We know in our hearts that violence does not bring peace, that hatred breeds more hatred, and that only with love and compassion can hatred ever truly be appeased. We recognize that, as human beings, we all wish to be happy and to avoid suffering. If we could, we would change the world so that every being enjoyed respect, peace, happiness and ease. Yet often it seems we don’t know how, or where, to start.
“As long as there is poverty in the world, I can never be totally rich….As long as people are afflicted with debilitating diseases, I can never be totally healthy…. I can never be what I ought to be until you are what you ought to be.”
—Martin Luther King Jr.
Dr. King also knew—and demonstrated—that any war for freedom must be a war waged with love.
Before we endeavor to change the world, we need to rekindle hope again. Hope grows from action, not from thought. If we wish to see an enlightened world of peace and justice for all, we have to move beyond merely imagining it, to nonviolent actions, however small, that will help to usher it in.
So can Buddhist social engagement actually be a path of happiness? Buddhism has always been engaged because it has always emphasized compassion, and it starts from the principle that everyone is exactly the same, in that all people wish to attain happiness and avoid suffering.

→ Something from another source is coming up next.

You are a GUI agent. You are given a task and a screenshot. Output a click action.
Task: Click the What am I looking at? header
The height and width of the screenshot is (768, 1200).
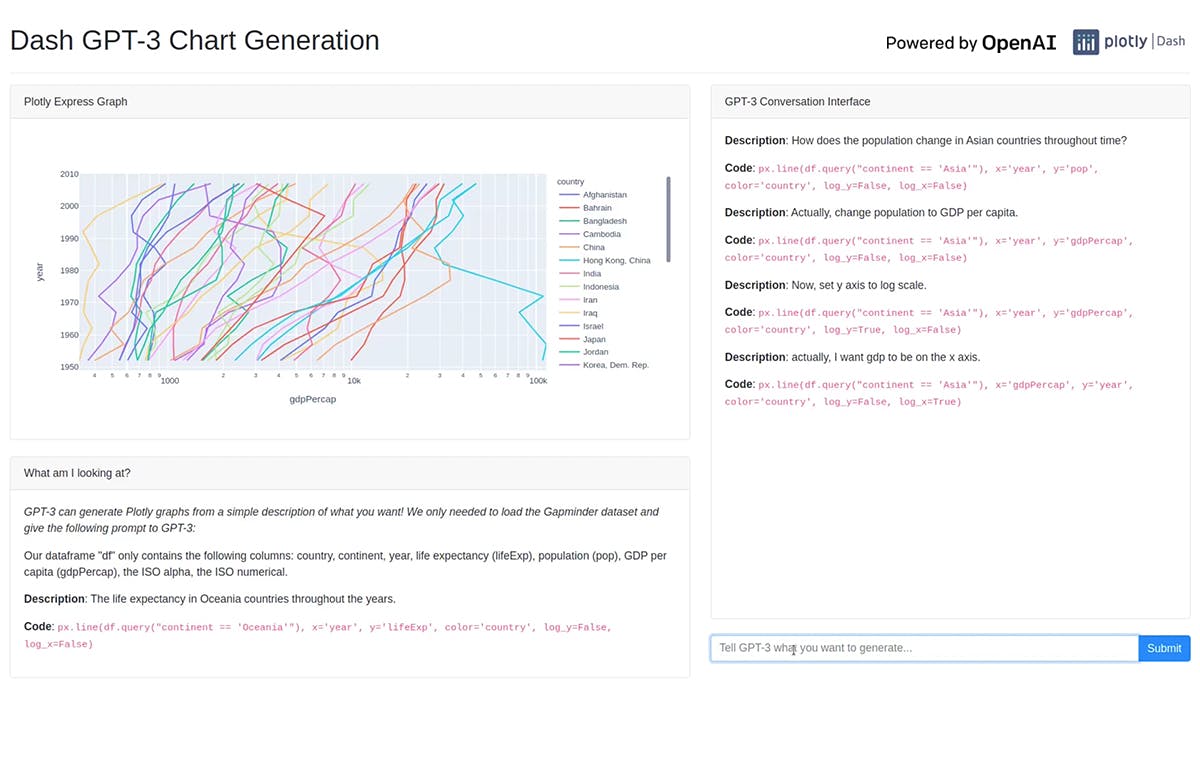pos(77,473)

One challenge for Socially Engaged Buddhism, is to work amid samsara with full presence and awareness of suffering, working to end that suffering for ourselves and others, and doing so happily – with bliss, and with love. It’s necessary for each of us as individuals, and it’s also essential for us as communities. Communities serve as important and viable alternatives to a dominant society based on craving, anger, and delusion and producing endless suffering – and they serve, too, as models for collective happiness.
Dr. Jan Willis Bio
Dr. Willis has a distinguished career as a scholar and teacher of Buddhism that spans fifty years. She first met Tibetan Buddhists in India and Nepal when she was nineteen and went on to earn degrees in Philosophy and Indic and Buddhist Studies from Cornell and Columbia Universities.

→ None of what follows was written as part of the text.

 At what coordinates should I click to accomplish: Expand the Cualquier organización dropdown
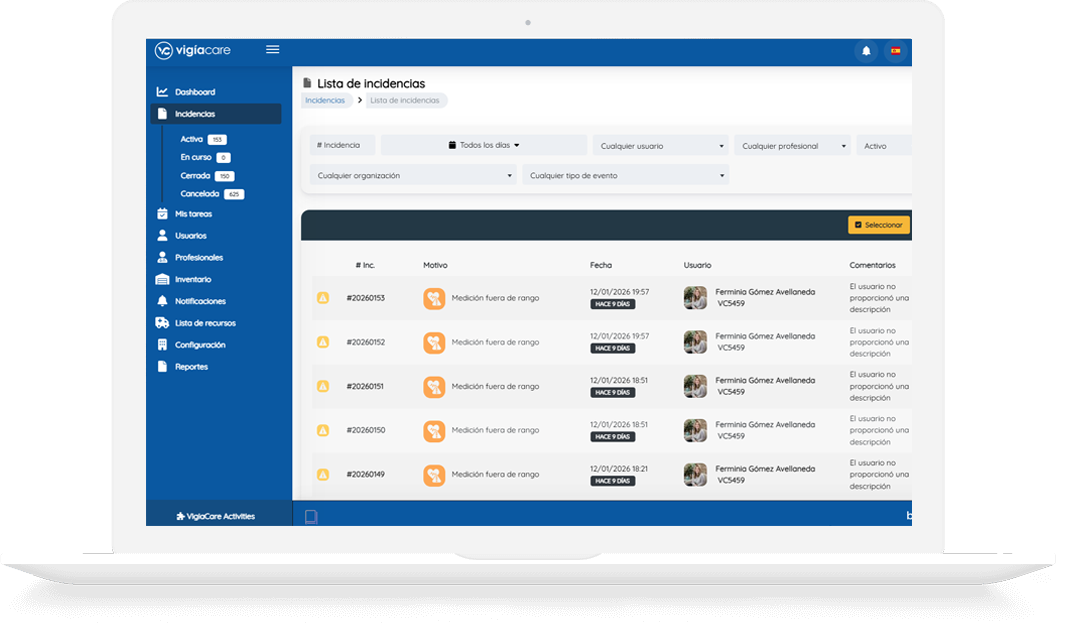[413, 175]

Dr. Willis has taught Buddhist Studies and Philosophy at UC Santa Cruz, the University of Virginia and Wesleyan University. Now in retirement, she teaches part-time at Agnes Scott College in Decatur, Georgia and leads workshops exploring race and racism through a Buddhist Lens.

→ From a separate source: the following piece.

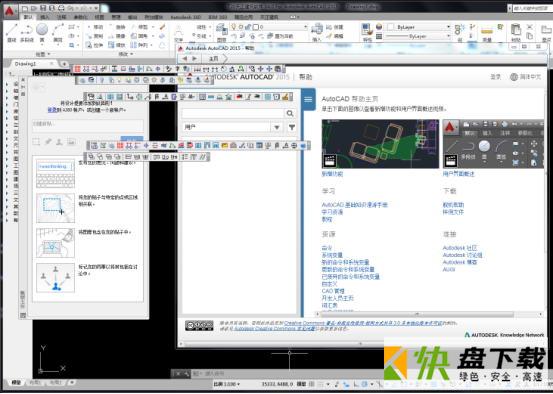Toggle the ortho mode status bar button

[x=357, y=384]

In her academic and popular books and essays, Dr. Willis writes with moving precision on Tibetan Buddhism, the lives of Buddhist saints, women and Buddhism, and Buddhism and race. Her latest book is the compelling essay collection Dharma Matters: Women, Race, and Tantra. Dr. Willis’ unique personal story is captured in her memoir Dreaming Me: Black, Baptist, and Buddhist—One Woman’s Spiritual Journey.